I grew up like many who live in Asian households with a heaping mound of steaming white rice on my plate at most meals. As I started to cook for my family, not knowing any better, I did the same for many years until I started to learn more about the benefits of eating whole grains.
What exactly is a whole grain? A whole grain has not been processed and contains the three layers of the grain – the bran, germ and endosperm. The bran is the outer layer and is rich in fiber, antioxidants, and B vitamins. The germ provides nourishment for the seed and also contains B-vitamins, protein, mineral, fat and and antioxidants. The endosperm is the inner kernel and contains primarily carbohydrates along with some protein, vitamins and minerals.
Brown rice is a whole grain. White rice is the endosperm of the rice devoid of the fiber. Because it is lacking in fiber, it digests much faster and can spike blood sugar and cause constipation.
I have tried to transition my family to brown rice for this reason. However, they are still pretty attached to their white rice and were not welcoming to an immediate transition to 100% brown rice.
Hence, 50/50 brown and white rice was created.
Brown rice takes longer to cook because of the fibrous sheath. If you tried to cook them together simultaneously it would lead to uneven cooking. So here is the very simple trick you can do to make 50/50 brown rice.

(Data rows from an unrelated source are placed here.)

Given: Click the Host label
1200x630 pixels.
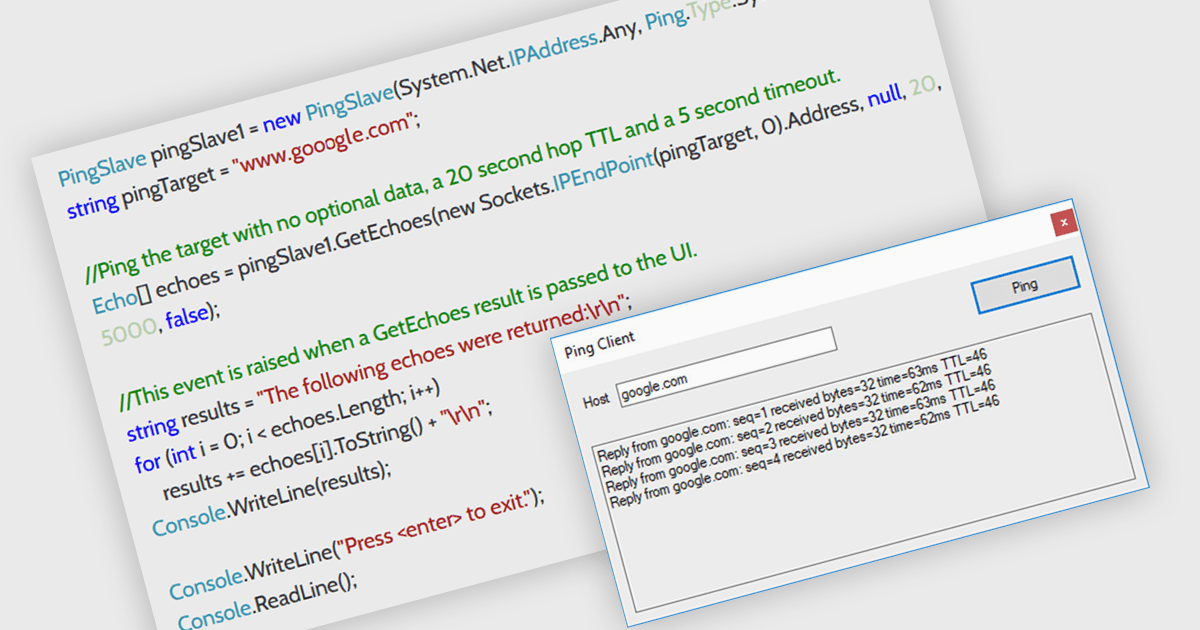Looking at the screenshot, I should [x=597, y=401].
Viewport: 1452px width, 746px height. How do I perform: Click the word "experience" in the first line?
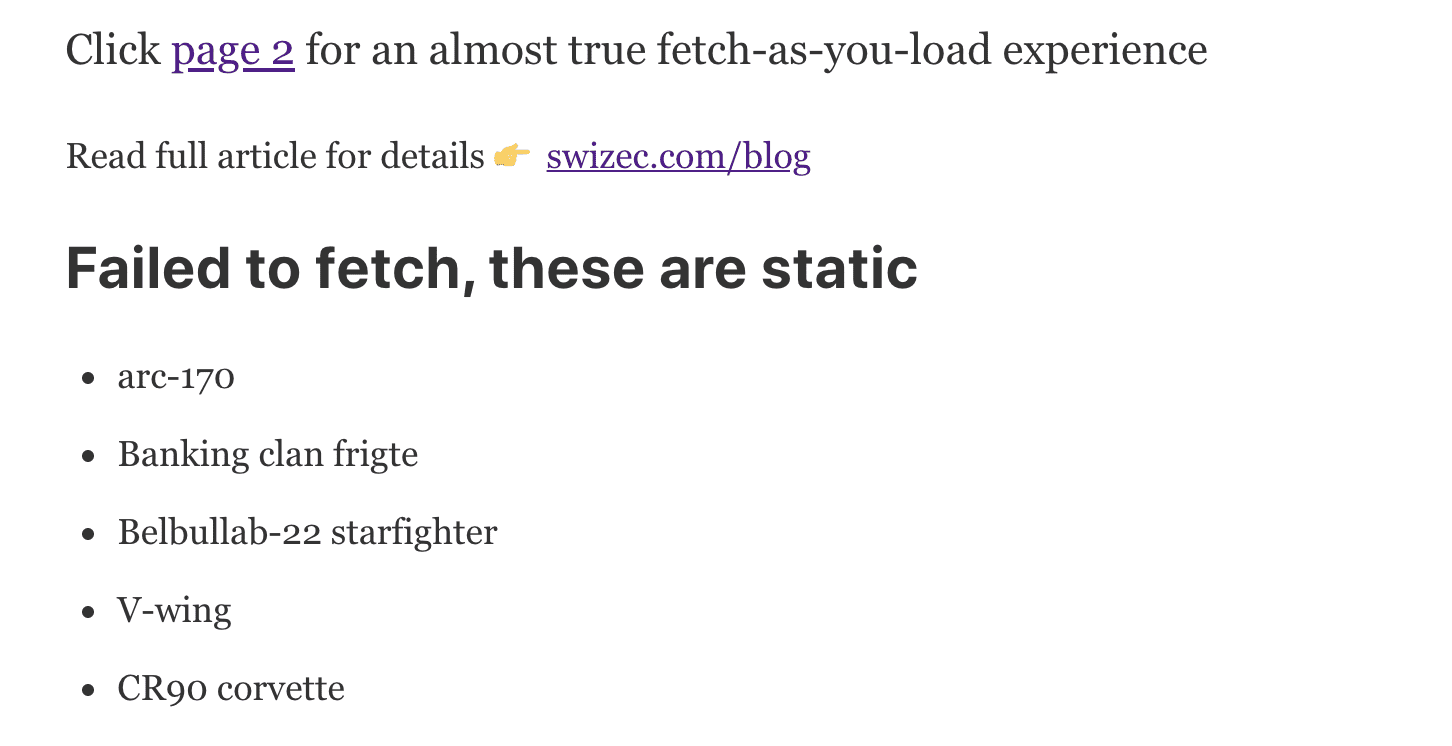(x=1105, y=51)
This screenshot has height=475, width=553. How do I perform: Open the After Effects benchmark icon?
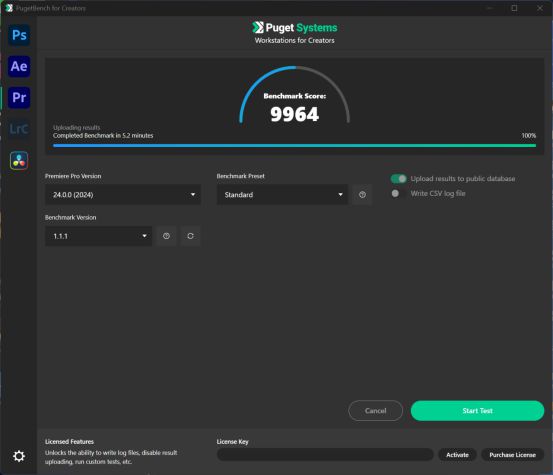point(19,66)
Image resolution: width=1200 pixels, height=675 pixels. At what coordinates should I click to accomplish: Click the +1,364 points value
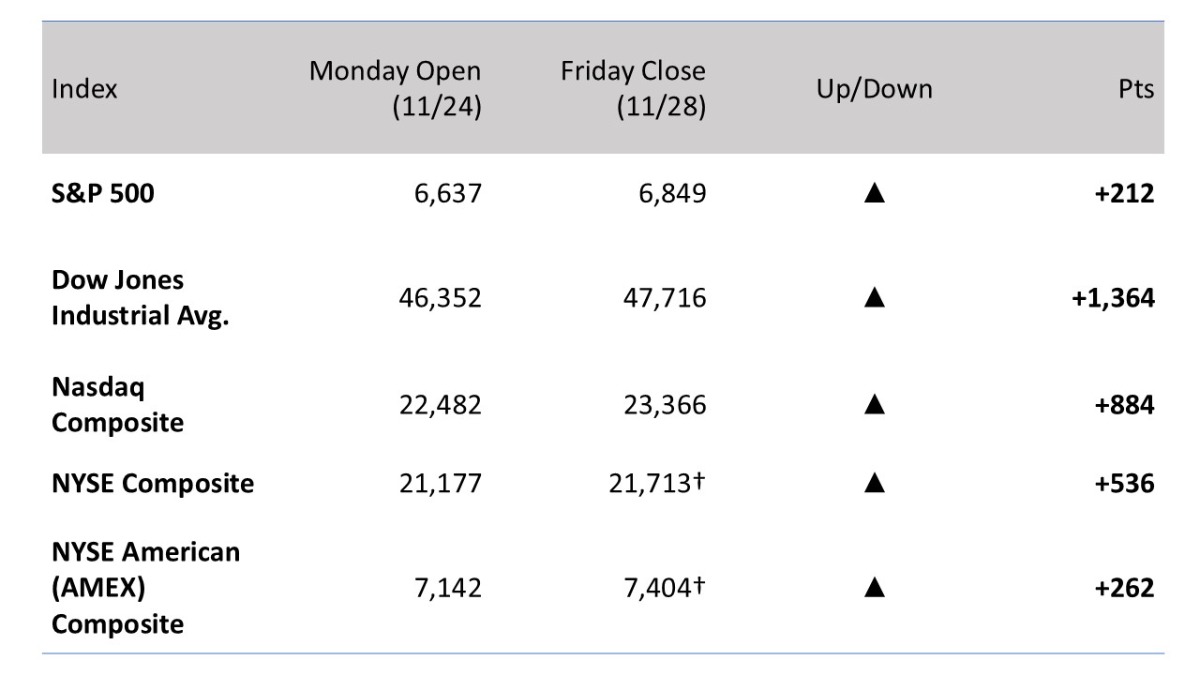pos(1113,298)
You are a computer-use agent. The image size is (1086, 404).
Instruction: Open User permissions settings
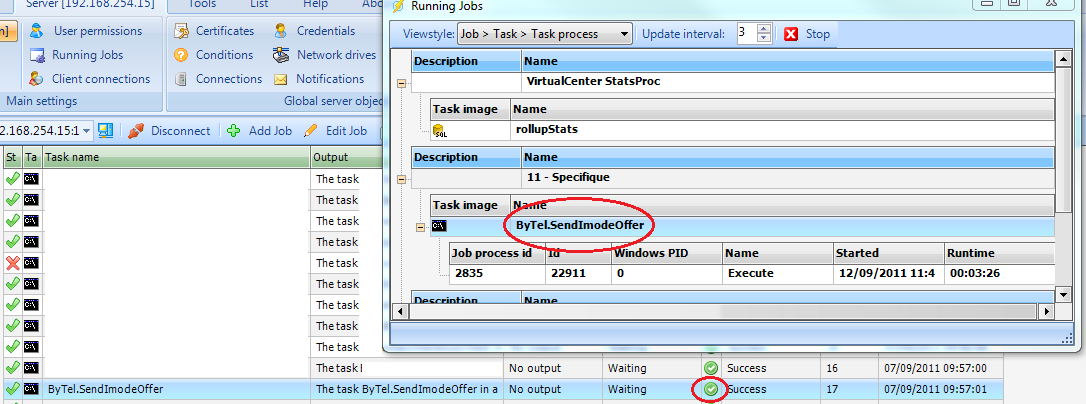(97, 31)
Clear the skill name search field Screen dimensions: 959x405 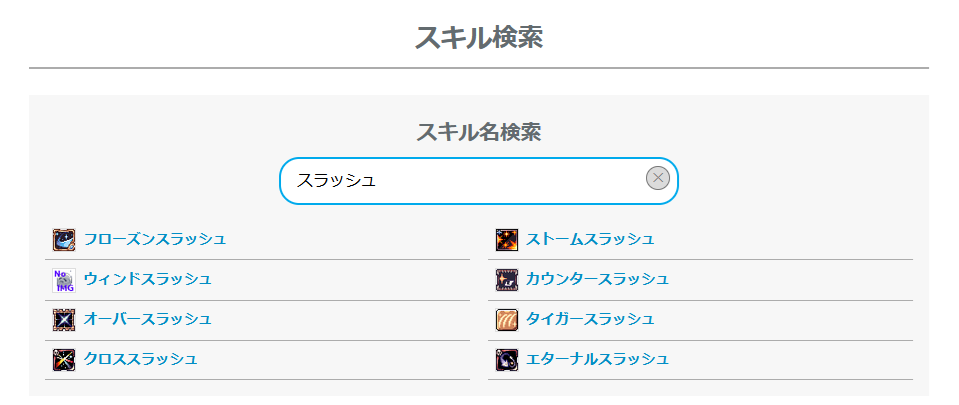pyautogui.click(x=657, y=179)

Soak the brown rice in water for 20 minutes.
Then you mix it with an equal part white rice and cook as you normally do. Make sure you rinse the rice before you cook it. I personally use a rice cooker to make my rice since we eat it so often. We make a big pot and save it in the refrigerator to use over the next few days which is great for meal prep.
My goal is to eventually get to 100% brown rice but I have to do it when my family is ready to make that transition. Getting your family to buy in to the changes you introduce is a big part of making the process collaborative instead of forced which ultimately increases your chance of success.